From the first line to the last, return the data exactly as written.

***** Data for this task *****

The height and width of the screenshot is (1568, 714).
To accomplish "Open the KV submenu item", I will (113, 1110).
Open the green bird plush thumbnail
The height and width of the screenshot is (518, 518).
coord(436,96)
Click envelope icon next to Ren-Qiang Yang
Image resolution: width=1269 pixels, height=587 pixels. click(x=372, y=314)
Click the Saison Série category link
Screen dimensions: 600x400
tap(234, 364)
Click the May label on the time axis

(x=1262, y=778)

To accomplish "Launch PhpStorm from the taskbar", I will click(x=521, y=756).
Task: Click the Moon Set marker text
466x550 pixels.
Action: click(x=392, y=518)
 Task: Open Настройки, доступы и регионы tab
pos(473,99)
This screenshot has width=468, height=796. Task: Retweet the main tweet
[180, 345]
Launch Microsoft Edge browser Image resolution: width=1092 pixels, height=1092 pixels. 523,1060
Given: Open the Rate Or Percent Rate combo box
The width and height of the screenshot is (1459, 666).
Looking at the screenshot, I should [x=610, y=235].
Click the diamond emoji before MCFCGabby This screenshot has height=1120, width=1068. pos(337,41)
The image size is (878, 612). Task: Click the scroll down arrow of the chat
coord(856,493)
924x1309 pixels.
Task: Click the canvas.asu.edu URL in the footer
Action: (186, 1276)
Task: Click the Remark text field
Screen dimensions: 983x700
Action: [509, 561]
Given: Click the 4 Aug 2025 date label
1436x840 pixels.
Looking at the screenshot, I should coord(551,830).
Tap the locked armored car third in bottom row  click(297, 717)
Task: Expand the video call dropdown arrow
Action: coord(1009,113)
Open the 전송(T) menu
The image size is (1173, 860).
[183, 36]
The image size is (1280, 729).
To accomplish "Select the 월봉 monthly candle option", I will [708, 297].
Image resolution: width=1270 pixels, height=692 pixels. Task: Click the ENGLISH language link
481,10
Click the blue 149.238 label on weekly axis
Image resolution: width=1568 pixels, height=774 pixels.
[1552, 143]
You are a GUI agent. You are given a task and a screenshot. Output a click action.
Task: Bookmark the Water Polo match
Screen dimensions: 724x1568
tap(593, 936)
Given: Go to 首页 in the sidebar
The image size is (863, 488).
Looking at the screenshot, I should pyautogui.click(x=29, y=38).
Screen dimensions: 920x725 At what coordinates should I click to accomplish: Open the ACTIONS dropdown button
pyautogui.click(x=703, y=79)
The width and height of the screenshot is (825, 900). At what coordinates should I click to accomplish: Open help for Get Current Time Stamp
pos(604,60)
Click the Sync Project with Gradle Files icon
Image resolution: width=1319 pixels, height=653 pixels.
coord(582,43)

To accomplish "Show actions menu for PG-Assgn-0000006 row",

*****

## [Response to the exercise]
The height and width of the screenshot is (1568, 714).
To accomplish "Open the KV submenu item", I will (113, 1110).
Open the green bird plush thumbnail
The height and width of the screenshot is (518, 518).
coord(436,96)
Click envelope icon next to Ren-Qiang Yang
Image resolution: width=1269 pixels, height=587 pixels. click(x=372, y=314)
Click the Saison Série category link
Screen dimensions: 600x400
tap(234, 364)
Click the May label on the time axis

(x=1262, y=778)

To accomplish "Launch PhpStorm from the taskbar", I will click(x=521, y=756).
Task: Click the Moon Set marker text
466x550 pixels.
Action: click(x=392, y=518)
 Task: Open Настройки, доступы и регионы tab
pos(473,99)
This screenshot has width=468, height=796. Task: Retweet the main tweet
[180, 345]
Launch Microsoft Edge browser Image resolution: width=1092 pixels, height=1092 pixels. 523,1060
Given: Open the Rate Or Percent Rate combo box
The width and height of the screenshot is (1459, 666).
Looking at the screenshot, I should [x=610, y=235].
Click the diamond emoji before MCFCGabby This screenshot has height=1120, width=1068. pos(337,41)
The image size is (878, 612). Task: Click the scroll down arrow of the chat
coord(856,493)
924x1309 pixels.
Task: Click the canvas.asu.edu URL in the footer
Action: (186, 1276)
Task: Click the Remark text field
Screen dimensions: 983x700
Action: [509, 561]
Given: Click the 4 Aug 2025 date label
1436x840 pixels.
Looking at the screenshot, I should coord(551,830).
Tap the locked armored car third in bottom row  click(297, 717)
Task: Expand the video call dropdown arrow
Action: coord(1009,113)
Open the 전송(T) menu
The image size is (1173, 860).
[183, 36]
The image size is (1280, 729).
To accomplish "Select the 월봉 monthly candle option", I will [708, 297].
Image resolution: width=1270 pixels, height=692 pixels. Task: Click the ENGLISH language link
481,10
Click the blue 149.238 label on weekly axis
Image resolution: width=1568 pixels, height=774 pixels.
[1552, 143]
You are a GUI agent. You are given a task and a screenshot. Output a click action.
Task: Bookmark the Water Polo match
Screen dimensions: 724x1568
tap(593, 936)
Given: Go to 首页 in the sidebar
The image size is (863, 488).
Looking at the screenshot, I should pyautogui.click(x=29, y=38).
Screen dimensions: 920x725 At what coordinates should I click to accomplish: Open the ACTIONS dropdown button
pyautogui.click(x=703, y=79)
The width and height of the screenshot is (825, 900). At what coordinates should I click to accomplish: Open help for Get Current Time Stamp
pos(604,60)
Click the Sync Project with Gradle Files icon
Image resolution: width=1319 pixels, height=653 pixels.
coord(582,43)

To accomplish "Show actions menu for PG-Assgn-0000006 row",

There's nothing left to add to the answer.